━━━━━ MATERIAL PROPORCIONADO

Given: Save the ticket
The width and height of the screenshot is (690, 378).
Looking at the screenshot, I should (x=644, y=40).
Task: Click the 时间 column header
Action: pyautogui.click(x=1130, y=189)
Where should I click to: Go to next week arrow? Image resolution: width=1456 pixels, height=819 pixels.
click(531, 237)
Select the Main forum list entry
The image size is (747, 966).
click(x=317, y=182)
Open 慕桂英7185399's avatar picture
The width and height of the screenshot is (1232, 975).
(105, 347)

━━━━━━━━━━

== CONSIGNA ==
Edita todo el material anterior y cambia "ticket" por "invoice". El resto debe quedar sin ninguna modificación.

== RESPUESTA ==
Given: Save the invoice
The width and height of the screenshot is (690, 378).
Looking at the screenshot, I should (x=644, y=40).
Task: Click the 时间 column header
Action: pyautogui.click(x=1130, y=189)
Where should I click to: Go to next week arrow? Image resolution: width=1456 pixels, height=819 pixels.
click(531, 237)
Select the Main forum list entry
The image size is (747, 966).
click(x=317, y=182)
Open 慕桂英7185399's avatar picture
The width and height of the screenshot is (1232, 975).
(105, 347)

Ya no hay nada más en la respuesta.